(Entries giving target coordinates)
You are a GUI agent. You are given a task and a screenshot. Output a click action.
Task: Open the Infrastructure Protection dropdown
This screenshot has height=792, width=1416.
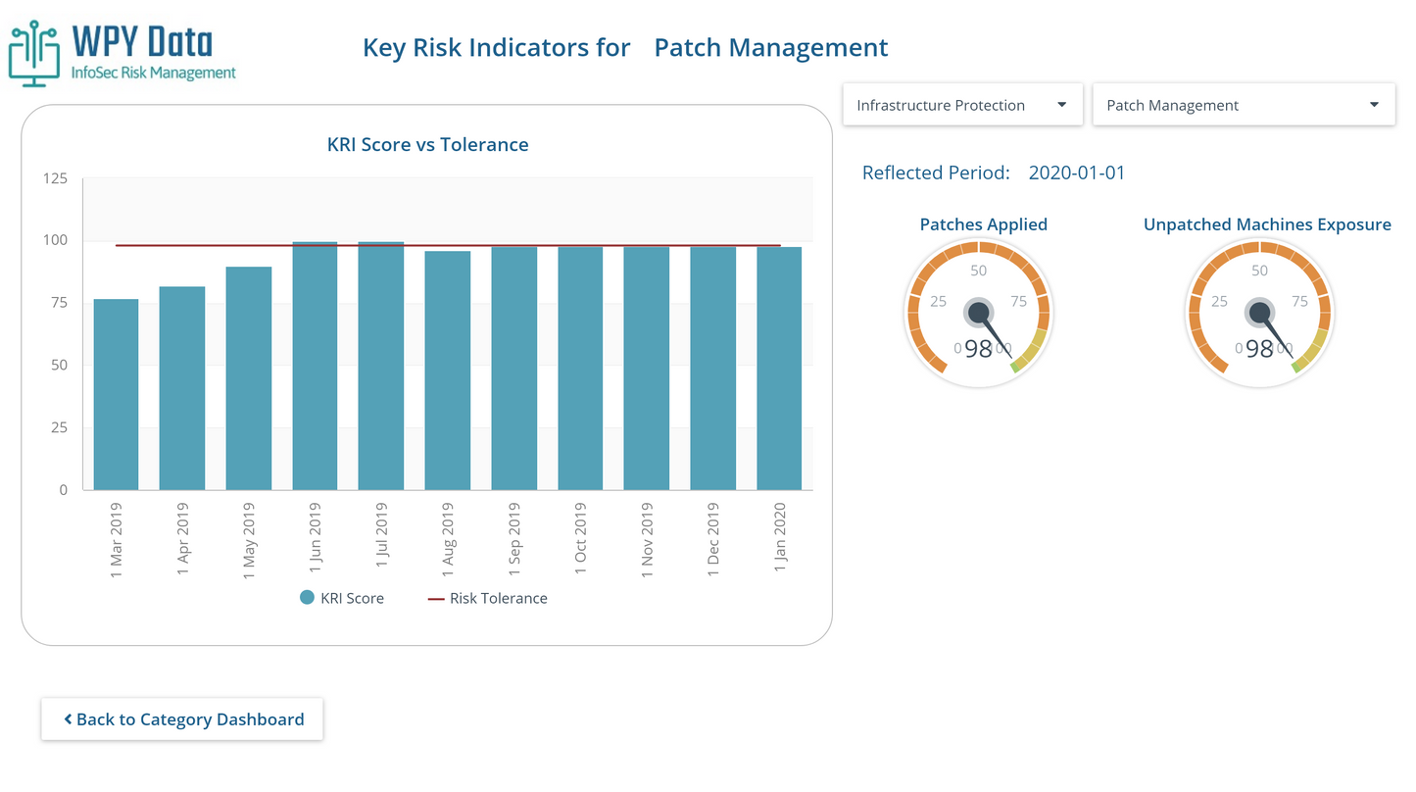pos(961,105)
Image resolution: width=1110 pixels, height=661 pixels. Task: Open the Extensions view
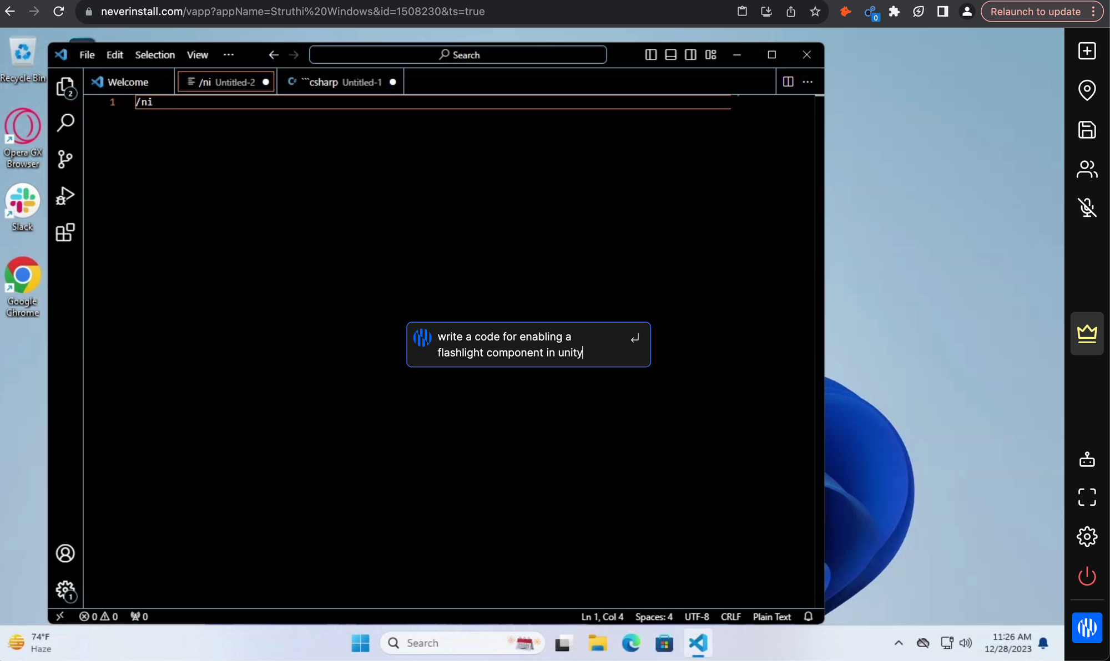tap(65, 232)
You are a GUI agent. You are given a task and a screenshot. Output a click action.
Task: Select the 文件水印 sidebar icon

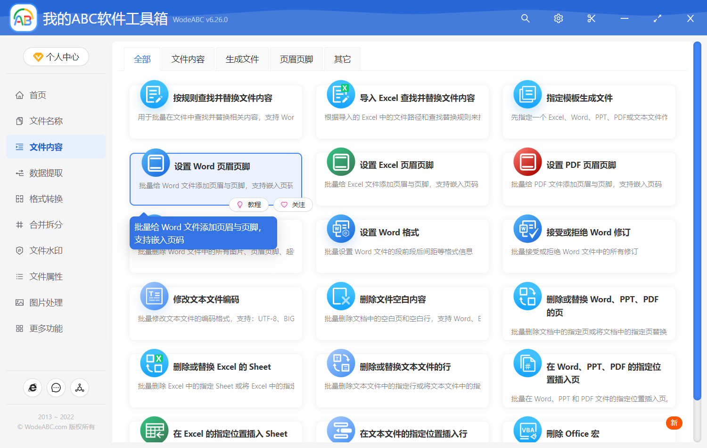tap(19, 250)
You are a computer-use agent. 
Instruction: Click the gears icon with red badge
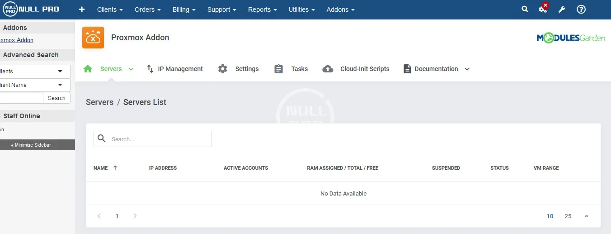pos(543,9)
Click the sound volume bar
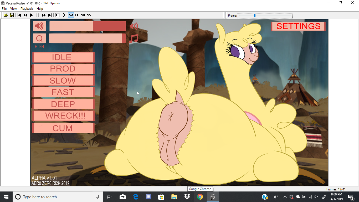359x202 pixels. [88, 26]
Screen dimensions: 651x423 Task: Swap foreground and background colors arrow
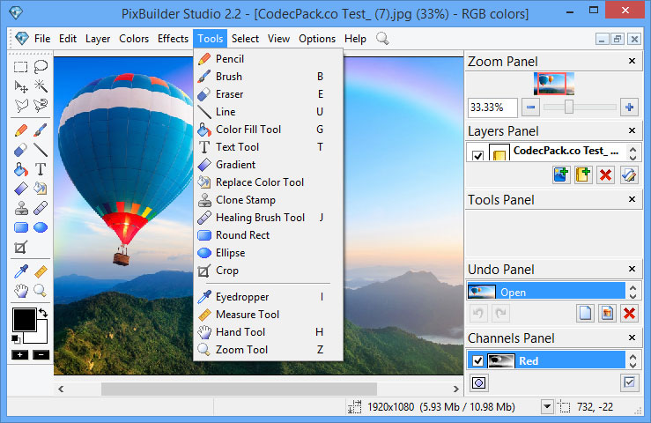tap(42, 313)
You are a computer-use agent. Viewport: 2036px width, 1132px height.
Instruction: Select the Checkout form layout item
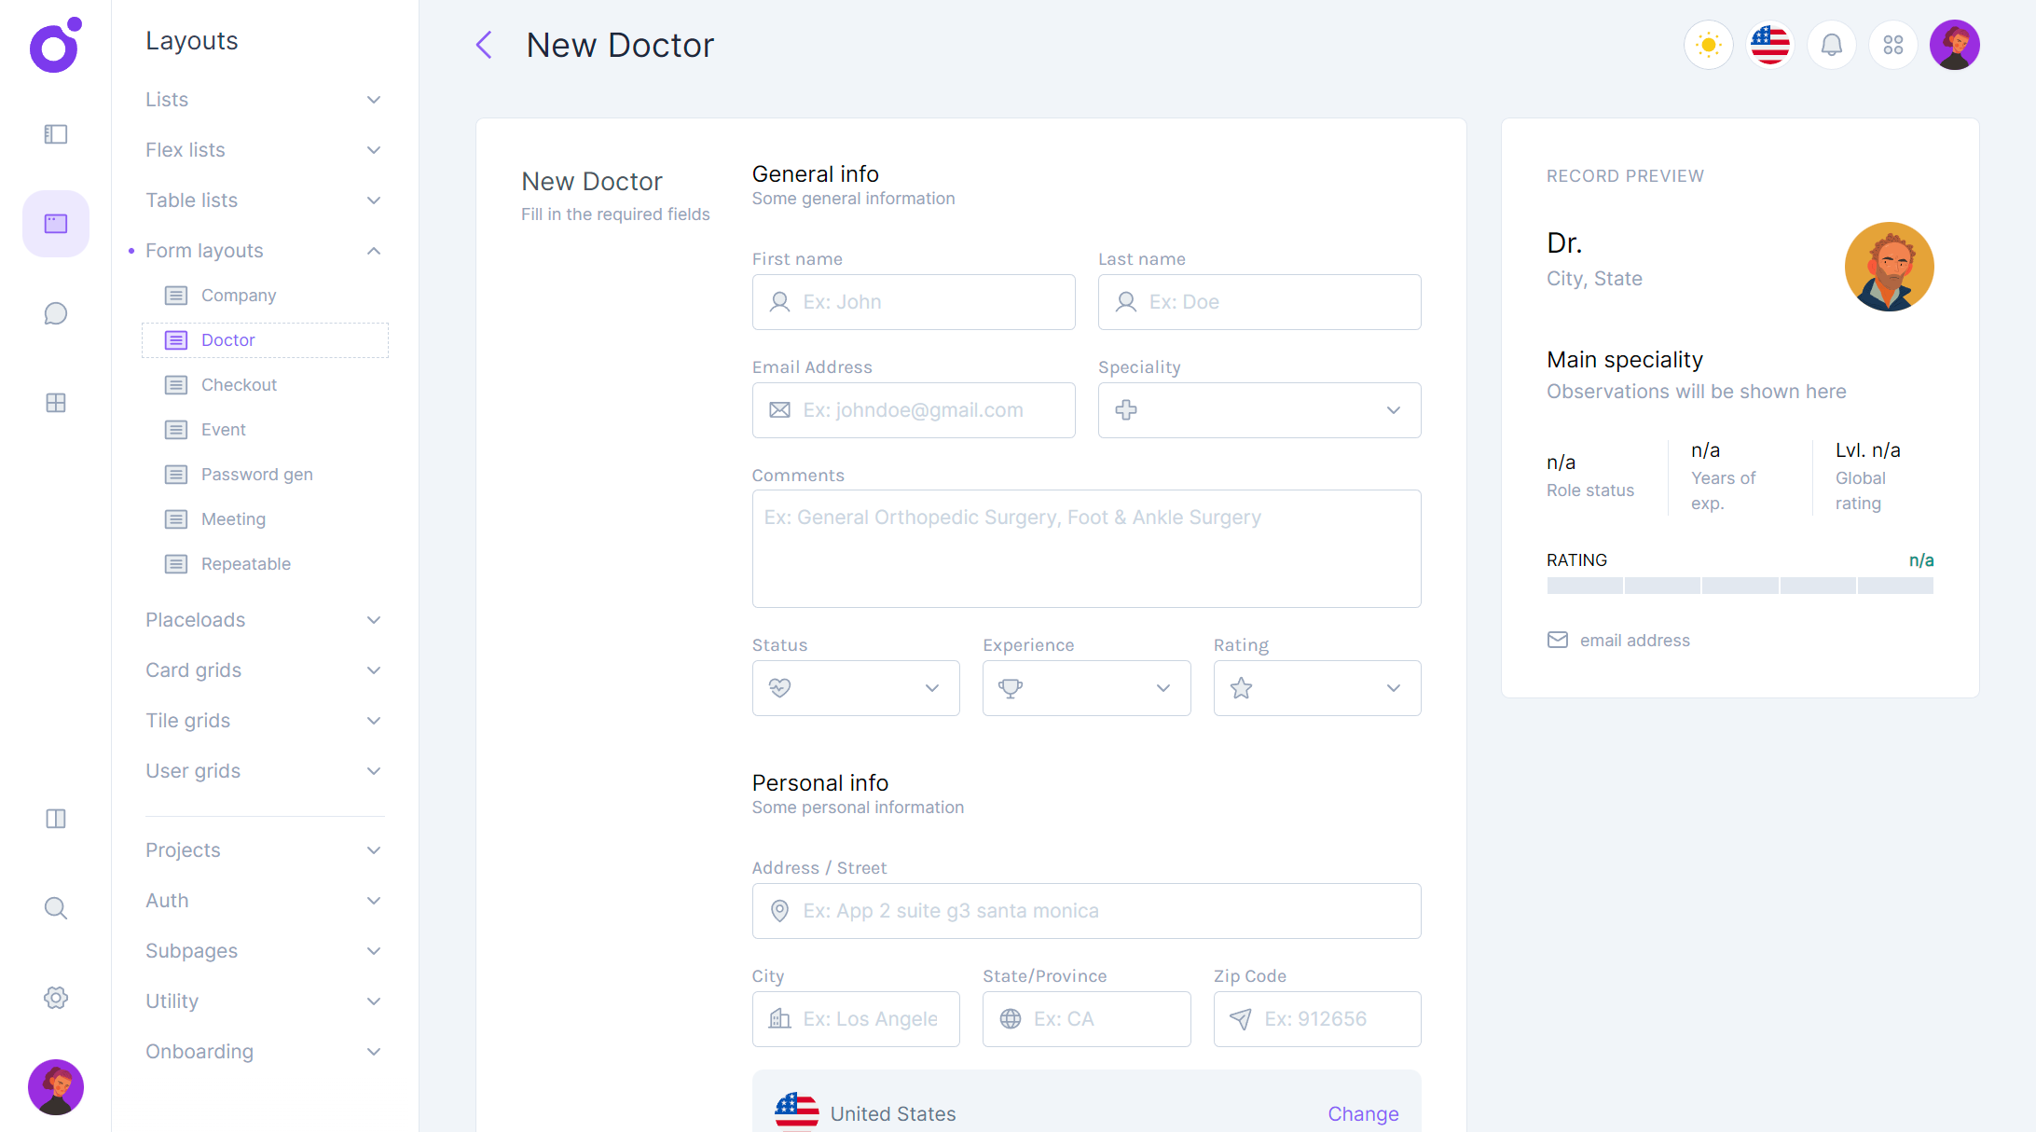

#### DESCRIPTION OF THE TASK:
Please show each line from the rows above that contains the word "agent".

#### EXERCISE RESULT:
You are a GUI agent. You are given a task and a screenshot. Output a click action.
You are a GUI agent. You are given a task and a screenshot. Output a click action.
You are a computer-use agent. 
You are a computer-use agent. Viewport: 2036px width, 1132px height.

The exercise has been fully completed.